▶ _What the task asks_
Say how many lines below hold the word "vendre"; give the number by itself.

▶ _Input for this task_
┌────────
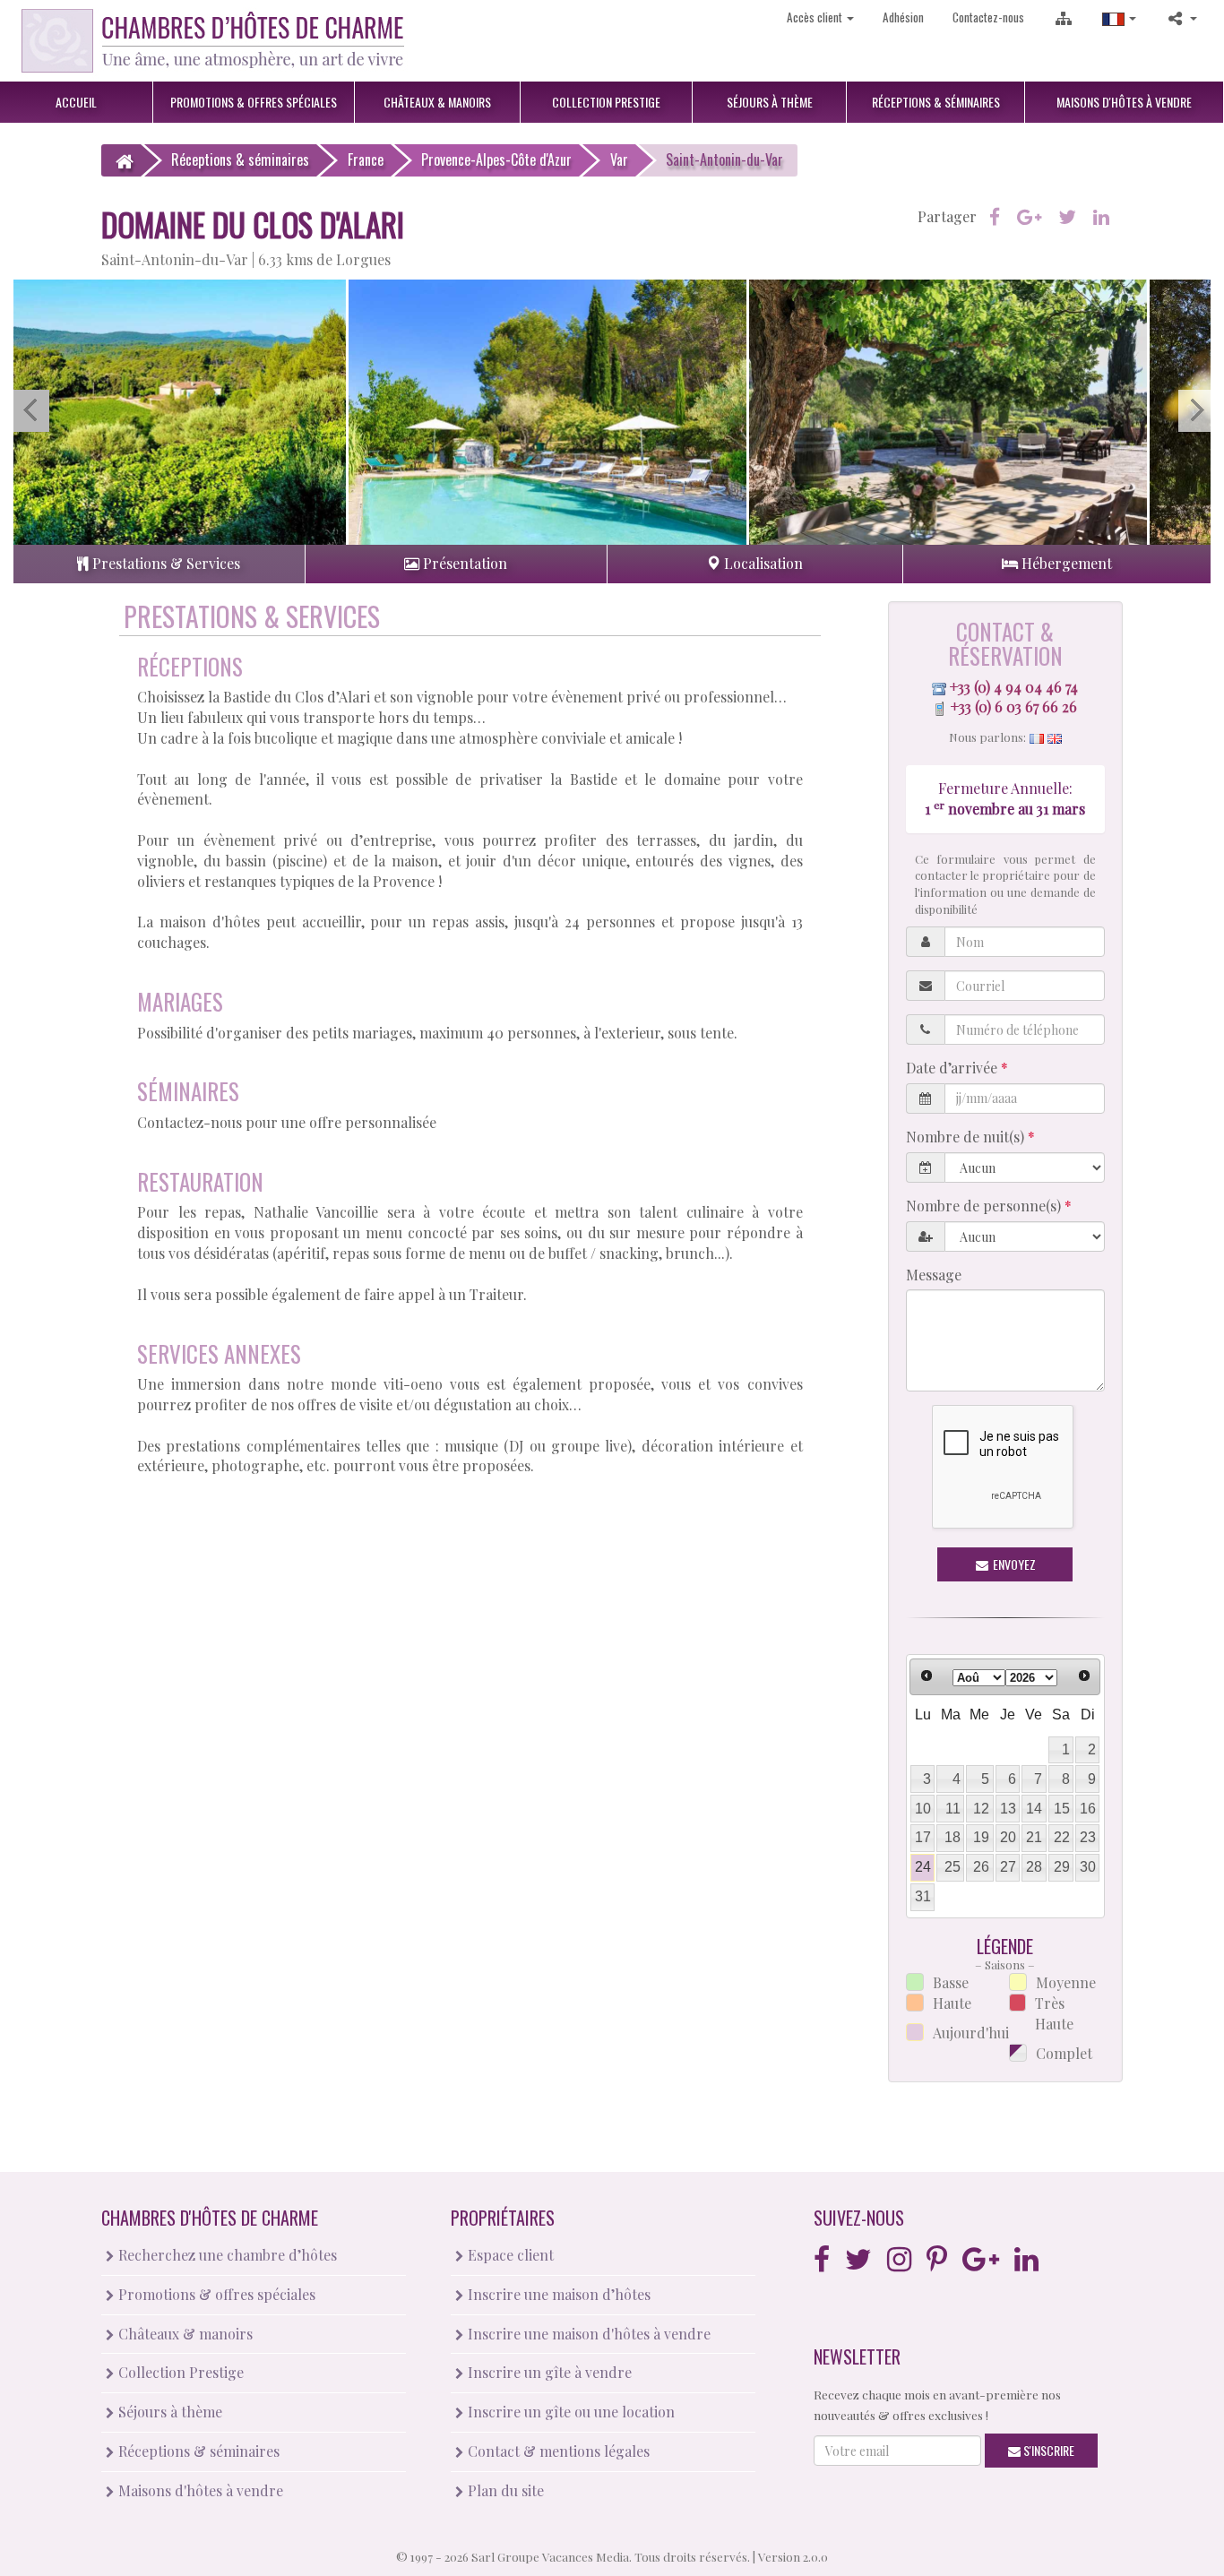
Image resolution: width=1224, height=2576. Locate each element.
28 (1034, 1866)
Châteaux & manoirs (184, 2333)
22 (1062, 1837)
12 (981, 1808)
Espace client (509, 2254)
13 (1008, 1808)
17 (923, 1837)
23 (1088, 1837)
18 (952, 1837)
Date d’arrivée (953, 1067)
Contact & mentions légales (557, 2451)
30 (1088, 1866)
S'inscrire (1047, 2450)
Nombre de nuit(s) (967, 1136)
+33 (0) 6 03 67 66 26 (1014, 706)
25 (952, 1866)
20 (1008, 1837)
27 (1008, 1866)
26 (981, 1866)
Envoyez (1013, 1564)
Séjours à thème (168, 2411)
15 (1062, 1808)
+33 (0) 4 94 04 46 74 (1014, 686)
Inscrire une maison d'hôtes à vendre (587, 2333)
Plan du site (504, 2490)
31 (923, 1896)
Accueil (76, 101)
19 (981, 1837)
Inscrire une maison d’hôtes (557, 2294)
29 (1062, 1866)
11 (953, 1808)
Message (933, 1274)
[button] (1119, 17)
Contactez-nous (988, 17)
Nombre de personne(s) (985, 1205)
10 (923, 1808)
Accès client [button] (816, 17)
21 (1034, 1837)
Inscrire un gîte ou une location (569, 2411)
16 (1088, 1808)
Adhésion (903, 17)
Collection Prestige (179, 2372)
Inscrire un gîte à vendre (548, 2372)
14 (1034, 1808)
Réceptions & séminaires (197, 2451)
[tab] (159, 564)
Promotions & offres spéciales (215, 2294)
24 (923, 1866)
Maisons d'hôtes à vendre (199, 2490)
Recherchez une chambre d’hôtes (226, 2254)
└────────
▶ _Result below_
3